» **Work instructions**: Lay out the part of the data that opens with the line containing "Screen dimensions: 1568x506" and runs through the end of the data as a Markdown table with the columns "Row" and "Line." Skip blank lines, and leave the pictures out.

Data on target coordinates
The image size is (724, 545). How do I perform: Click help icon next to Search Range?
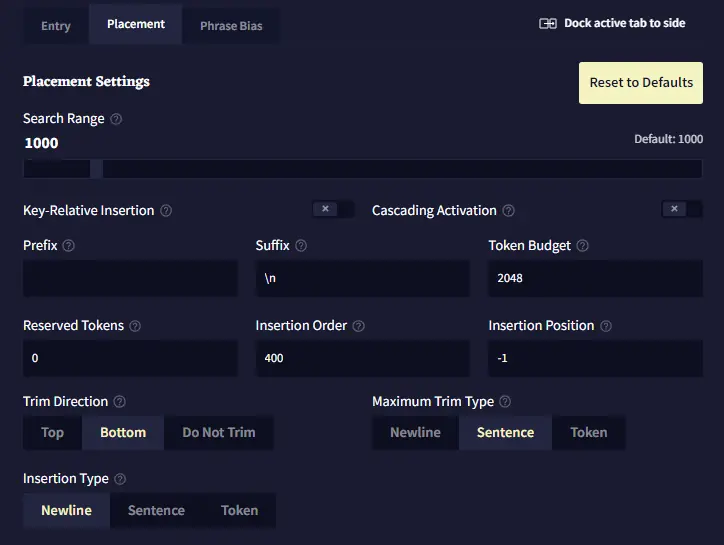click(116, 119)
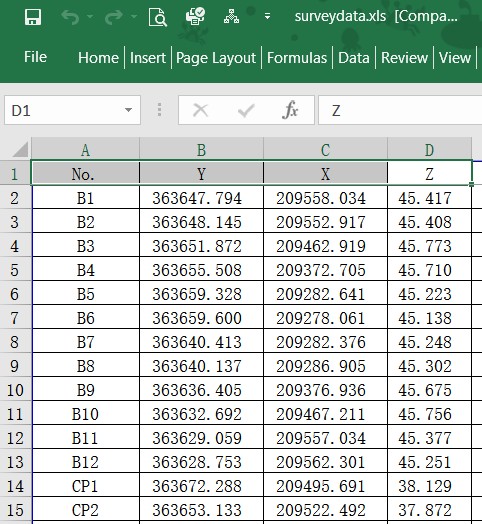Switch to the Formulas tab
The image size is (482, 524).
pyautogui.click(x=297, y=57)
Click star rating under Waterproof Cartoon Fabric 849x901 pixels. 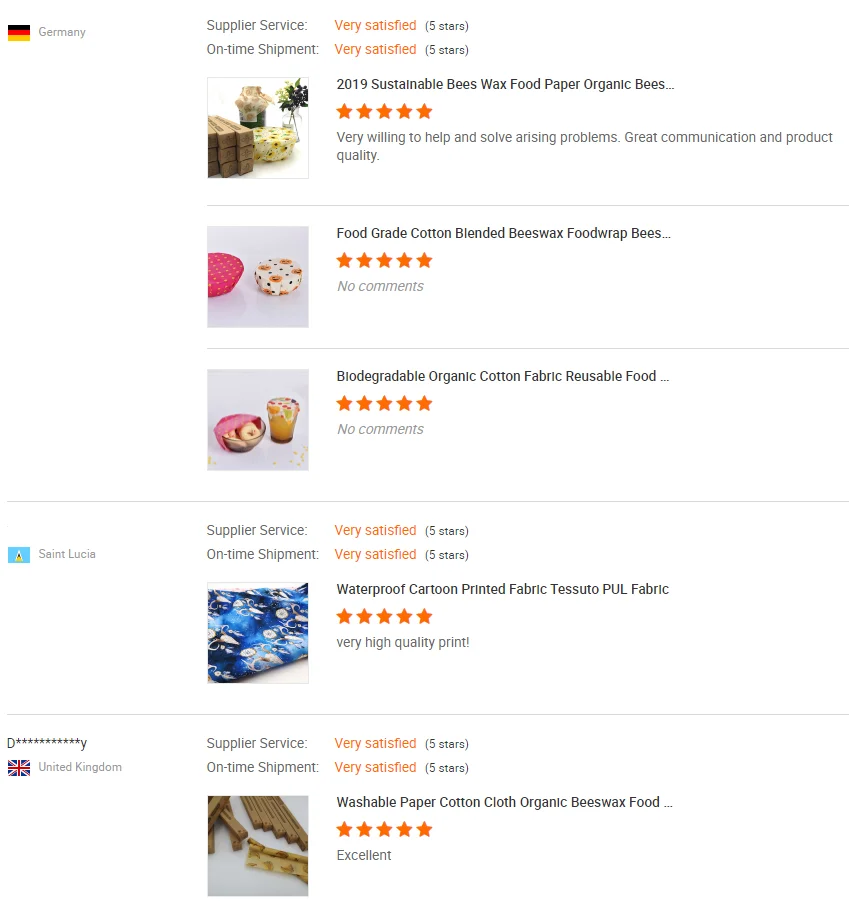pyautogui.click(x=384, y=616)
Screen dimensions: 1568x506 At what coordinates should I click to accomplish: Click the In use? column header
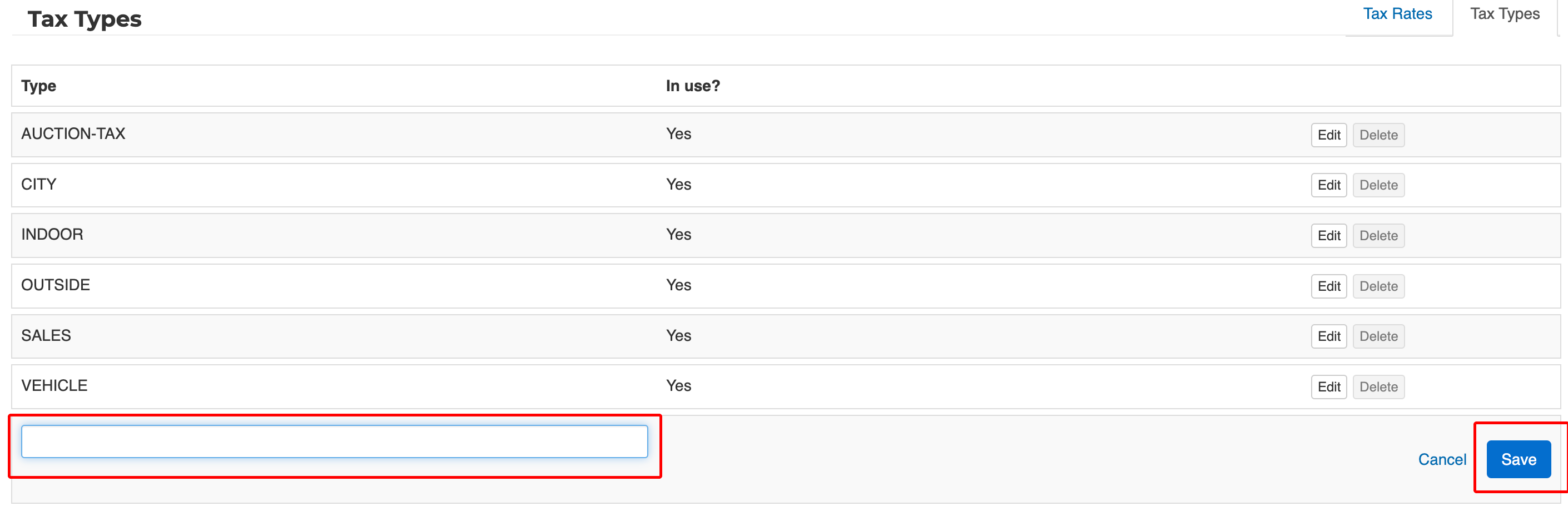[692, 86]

» **Completed task**:
| Row | Line |
|---|---|
| 1 | Screen dimensions: 1568x506 At what coordinates should I click to accomplish: Click the In use? column header |
| 2 | [692, 86] |